Given exercise A:
In the project plan excerpt, by what percentage may the Project Manager change or extend any line item's (WBS element) duration?

Excerpt provided:
[start]
Implement land restoration plan

Initial actions to control forested area taken

Initial action to nourish soil of the farming area taken

Trail system created

Instructions about how to fulfill the rest of the restoration plan communicated

Milestone Schedule

The project Summary Milestone Schedule is presented below. As requirements are more clearly defined this schedule may be modified. Any changes will be communicated through project status meetings by the project manager.

This project follows the minimum slack first rule which orders activities by the amount of slack in the project schedule devoting resources to the tasks with the least amount of slack first. Its benefits focus on quality as it reduces schedule slippage. Further, it is known for having minimum total system occupancy time which helps keep matters simple and efficient. Particularly, it is the rule most soundly using facilities which is important considering facilities to store the tools and materials for construction and land management are a component of the project that may only be available for a limited amount of the project’s duration.


Mary Friedman is named Project Manager for the duration of the 93 Indian Paintbrush Lane project. Ms. Friedman is authorized to approve all budget expenditures up to the allocated budget. Ms. Friedman may use Contingency Management Reserve funds to authorize changes to the project’s budget not to exceed 10% of any line item’s (Work Breakdown Structure Element-WBS) budget. Additionally, Ms. Friedman may change or extend any line item’s (WBS element) duration by 10%. However, the project’s overall budget baseline (Budget at Completion) and the project’s complete date may not be changed without the approval of the Project Sponsor.

Ms. Friedman’s responsibility is to manage all project tasks, scheduling, and communication regarding the project. Her team consists of functional departments including construction, solar installation and ecology. Ms. Friedman will coordinate all resource requirements through all of the department managers from the following respective outsourced companies: Custom Craft Contracting LLC, Gehrlicher Solar AG, and Clear Water Environmental Consultants.

Summary Budget

The following table contains a summary budget based on the planned cost components and estimated costs required for successful completion of the project.


The purpose of the risk management plan is to describe how uncertainty is going to be managed specifically in terms of the risks outlined on page 6 of this project plan.
[end]
Data entries:
[start]
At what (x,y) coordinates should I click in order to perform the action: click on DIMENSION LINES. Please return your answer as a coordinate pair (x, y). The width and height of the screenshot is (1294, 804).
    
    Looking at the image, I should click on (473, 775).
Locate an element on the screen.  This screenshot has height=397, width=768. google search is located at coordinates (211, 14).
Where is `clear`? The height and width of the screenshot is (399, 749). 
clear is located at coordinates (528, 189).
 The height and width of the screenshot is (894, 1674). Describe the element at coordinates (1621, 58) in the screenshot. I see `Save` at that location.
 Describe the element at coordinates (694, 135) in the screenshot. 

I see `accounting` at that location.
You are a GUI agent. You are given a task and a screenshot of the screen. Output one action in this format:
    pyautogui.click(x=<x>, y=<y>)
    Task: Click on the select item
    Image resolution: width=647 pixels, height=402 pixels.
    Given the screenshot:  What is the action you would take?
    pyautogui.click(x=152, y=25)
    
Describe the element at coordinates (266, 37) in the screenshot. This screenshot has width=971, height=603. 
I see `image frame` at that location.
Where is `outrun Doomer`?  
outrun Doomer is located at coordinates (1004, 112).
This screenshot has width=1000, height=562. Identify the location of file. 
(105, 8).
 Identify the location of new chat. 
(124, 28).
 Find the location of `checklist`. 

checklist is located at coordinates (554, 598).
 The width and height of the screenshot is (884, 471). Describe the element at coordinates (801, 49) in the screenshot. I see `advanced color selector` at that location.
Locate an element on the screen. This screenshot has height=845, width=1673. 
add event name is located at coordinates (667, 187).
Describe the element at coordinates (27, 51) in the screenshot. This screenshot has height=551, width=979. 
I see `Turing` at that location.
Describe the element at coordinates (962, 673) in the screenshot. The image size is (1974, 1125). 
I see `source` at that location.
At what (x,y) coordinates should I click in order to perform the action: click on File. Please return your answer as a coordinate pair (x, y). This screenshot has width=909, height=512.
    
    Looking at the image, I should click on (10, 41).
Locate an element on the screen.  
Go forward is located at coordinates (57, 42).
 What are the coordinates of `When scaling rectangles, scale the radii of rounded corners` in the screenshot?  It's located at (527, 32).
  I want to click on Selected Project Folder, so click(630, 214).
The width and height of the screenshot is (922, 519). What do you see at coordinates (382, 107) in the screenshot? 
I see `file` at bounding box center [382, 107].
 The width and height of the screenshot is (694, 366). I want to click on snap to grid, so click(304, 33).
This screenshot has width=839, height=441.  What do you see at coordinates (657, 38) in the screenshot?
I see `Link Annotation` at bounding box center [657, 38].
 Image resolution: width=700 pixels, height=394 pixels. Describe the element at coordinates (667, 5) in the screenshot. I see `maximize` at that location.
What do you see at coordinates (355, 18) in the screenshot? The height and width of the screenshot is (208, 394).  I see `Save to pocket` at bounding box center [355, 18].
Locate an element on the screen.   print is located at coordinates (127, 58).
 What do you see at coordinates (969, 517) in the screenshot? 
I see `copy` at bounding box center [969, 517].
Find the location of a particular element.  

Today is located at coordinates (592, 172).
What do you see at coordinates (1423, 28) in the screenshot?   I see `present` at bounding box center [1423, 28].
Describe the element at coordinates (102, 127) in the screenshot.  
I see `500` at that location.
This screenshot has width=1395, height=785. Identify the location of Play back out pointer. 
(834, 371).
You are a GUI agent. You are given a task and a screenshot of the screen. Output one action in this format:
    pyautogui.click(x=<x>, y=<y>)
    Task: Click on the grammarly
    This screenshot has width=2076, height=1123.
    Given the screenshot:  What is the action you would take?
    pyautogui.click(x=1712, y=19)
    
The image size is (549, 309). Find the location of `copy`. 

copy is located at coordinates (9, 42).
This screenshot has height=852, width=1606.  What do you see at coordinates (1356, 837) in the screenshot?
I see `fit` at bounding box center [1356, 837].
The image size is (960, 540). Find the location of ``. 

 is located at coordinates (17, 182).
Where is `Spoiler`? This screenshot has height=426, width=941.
[end]
Given exercise B:
Arrange the stretch of the entries from their start through the line containing "coordinates (211, 14)." as a numbered list, leaving out blank lines.

Task result A:
10%

Task result B:
1. At what (x,y) coordinates should I click in order to perform the action: click on DIMENSION LINES. Please return your answer as a coordinate pair (x, y). The width and height of the screenshot is (1294, 804).
2.     Looking at the image, I should click on (473, 775).
3. Locate an element on the screen.  This screenshot has height=397, width=768. google search is located at coordinates (211, 14).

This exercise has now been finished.